On 2017-01-25 16:52:38 -0500, Stephen Frost wrote:
> * Robert Haas (robertmhaas(at)gmail(dot)com) wrote:
> > Preventing people from calling functions by denying the ability to
> > meaningfully GRANT EXECUTE on those functions doesn't actually stop
> > them from delegating those functions to non-superusers. It either (a)
> > causes them to give superuser privileges to accounts that otherwise
> > would have had lesser privileges or (b) forces them to use wrapper
> > functions to grant access rather than doing it directly or (c) some
> > other dirty hack. If they pick (a), security is worse; if they pick
> > (b) or (c), you haven't prevented them from doing what they wanted to
> > do anyway. You've just made it annoying and inconvenient.
>
> The notion that security is 'worse' under (a) is flawed- it's no
> different.

Huh? Obviously that's nonesense, given the pg_ls_dir example.

> With regard to 'b', if their wrapper function is
> sufficiently careful to ensure that the caller isn't able to do anything
> which would increase the caller's level to that of superuser, then
> security is improved.

Given how complex "sufficiently careful" is for security definer UDFs,
in comparison to estimating the security of granting to a function like
pg_ls_dir (or pretty much any other that doesn't call out to SQL level
stuff like operators, output functions, etc), I don't understand this.

> If the wrapper simply turns around can calls the underlying function,
> then it's no different from '(a)'.

Except for stuff like search path.

> I am suggesting that we shouldn't make it look like there are
> distinctions when there is actually no difference. That is a good thing
> for our users because it keeps them informed about what they're actually
> doing when they grant access.

This position doesn't make a lick of sense to me.
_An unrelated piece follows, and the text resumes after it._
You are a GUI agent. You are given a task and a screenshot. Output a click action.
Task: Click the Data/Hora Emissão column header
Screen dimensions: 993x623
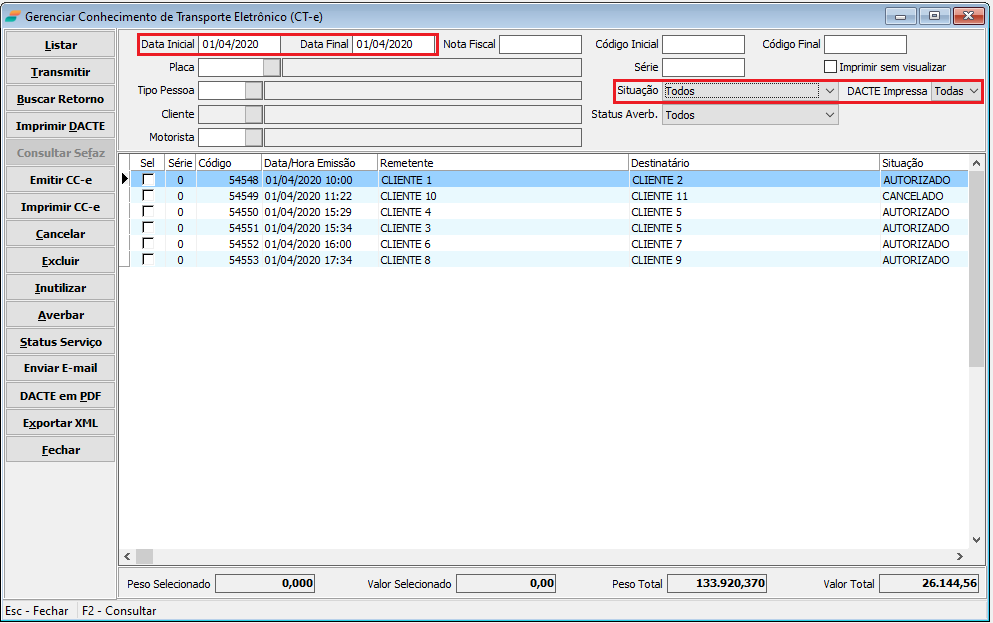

There's simply no
benefit at all in requiring to create wrapper functions, over allowing
to grant to non-superuser. Both is possible, secdef is a lot harder to
get right. And you already heavily started down the path of removing
superuser() type checks - you're just arguing to make it more or less
randomly less consistent.

> I've commented on here and spoken numerous times about exactly that goal
> of reducing the checks in check_postgres.pl which require superuser.
> You're not actually doing that and nothing you've outlined in here so
> far makes me believe you see how having pg_write_file() access is
> equivilant to giving someone superuser, and that concerns me.

That's the users responsibility, and Robert didnt' really suggest
granting pg_write_file() permissions, so this seems to be a straw man.